**What you are asked to do:** Write out, please, each line from the one containing "The height and" to the final line of the data, both included, exactly and without pictures.

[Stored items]
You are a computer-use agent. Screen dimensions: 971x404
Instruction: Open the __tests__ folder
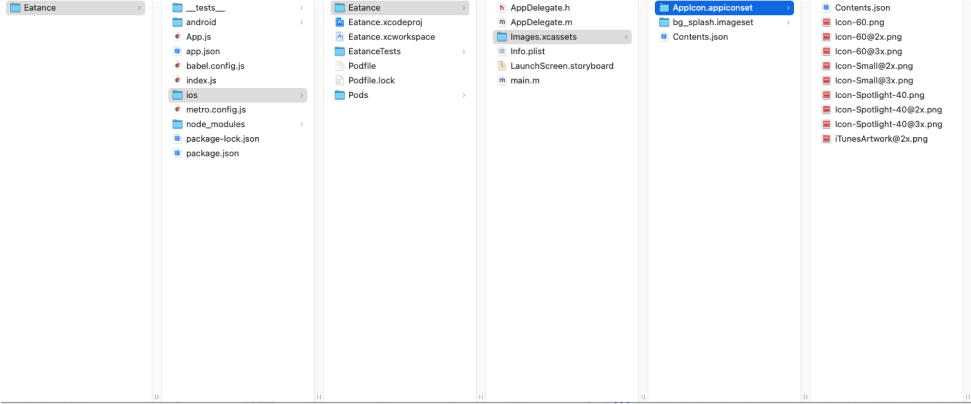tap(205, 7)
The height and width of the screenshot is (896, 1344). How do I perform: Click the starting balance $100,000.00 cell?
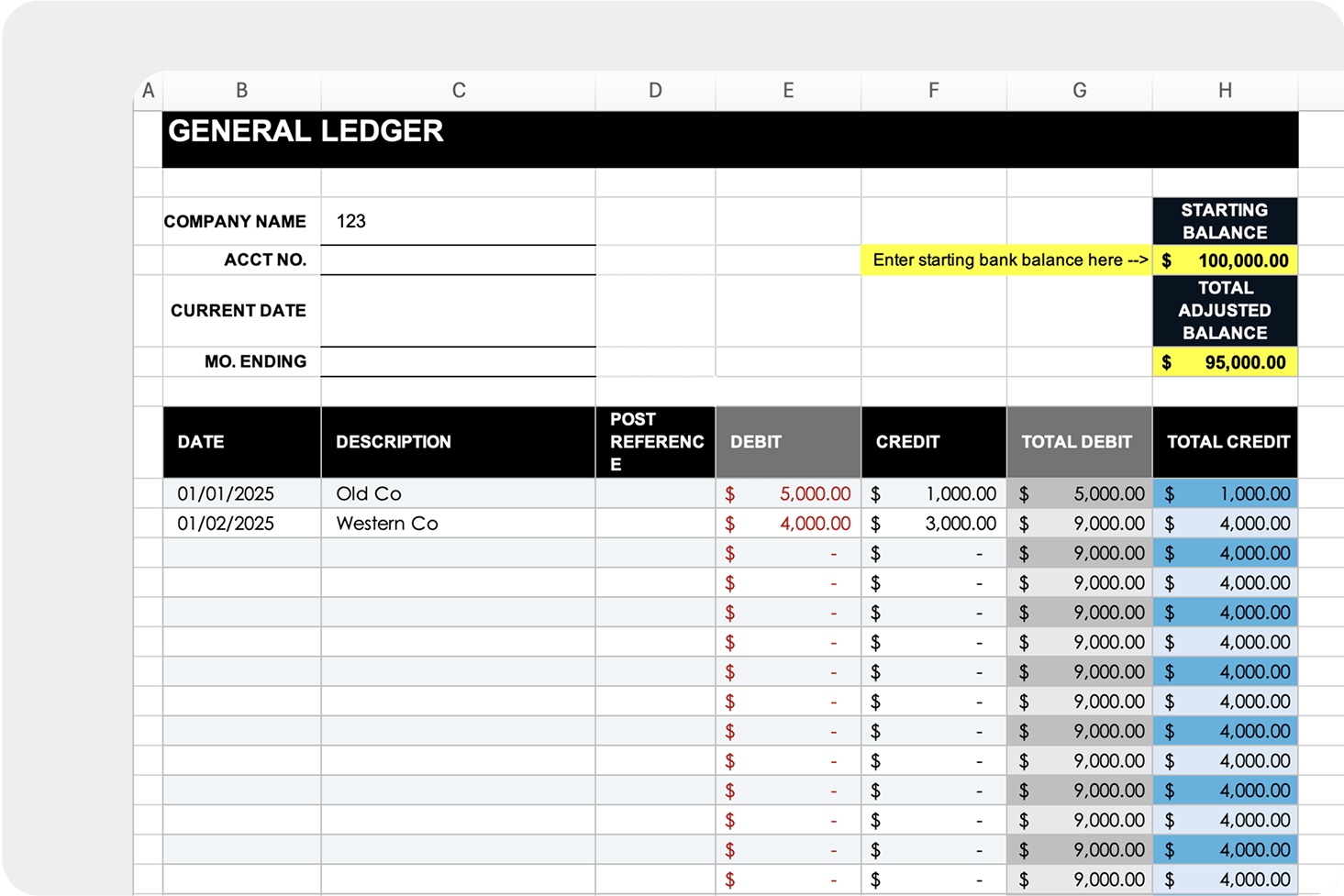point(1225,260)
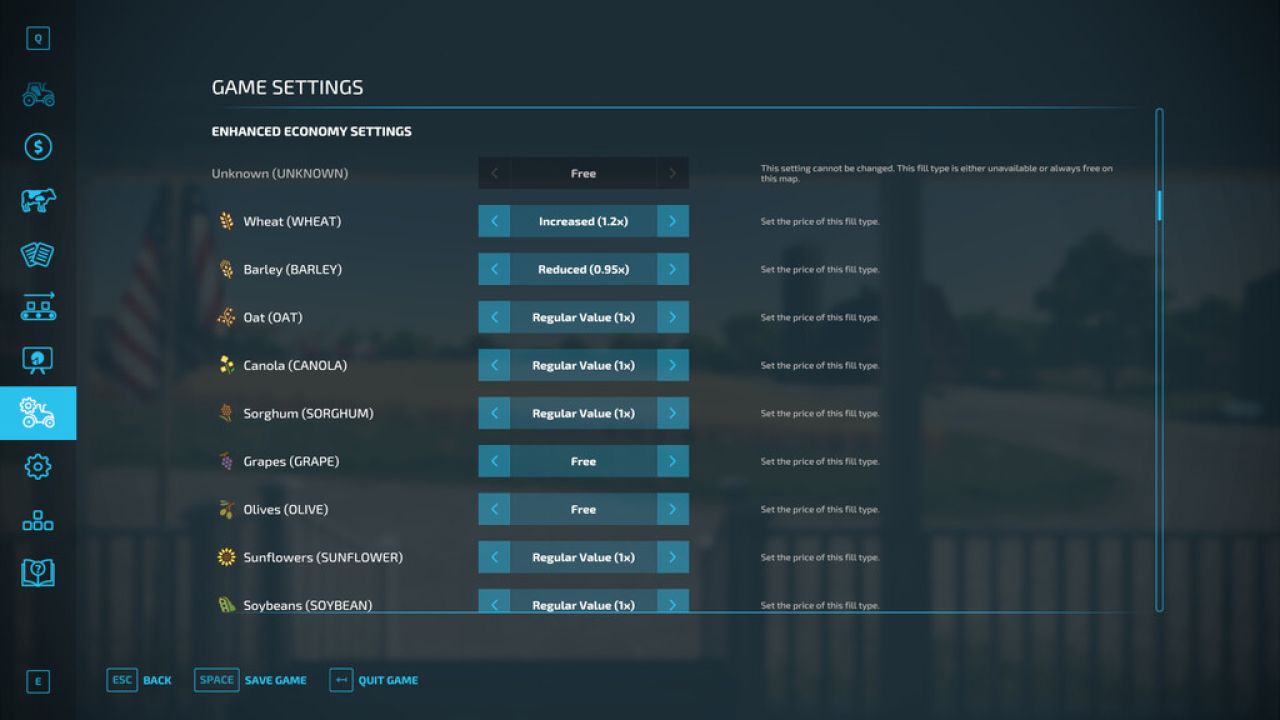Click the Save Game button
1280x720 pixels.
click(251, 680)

**Result of the task:**
The height and width of the screenshot is (896, 1344). How do I perform: Click the starting balance $100,000.00 cell?
point(1225,260)
Click the Save Game button
1280x720 pixels.
click(251, 680)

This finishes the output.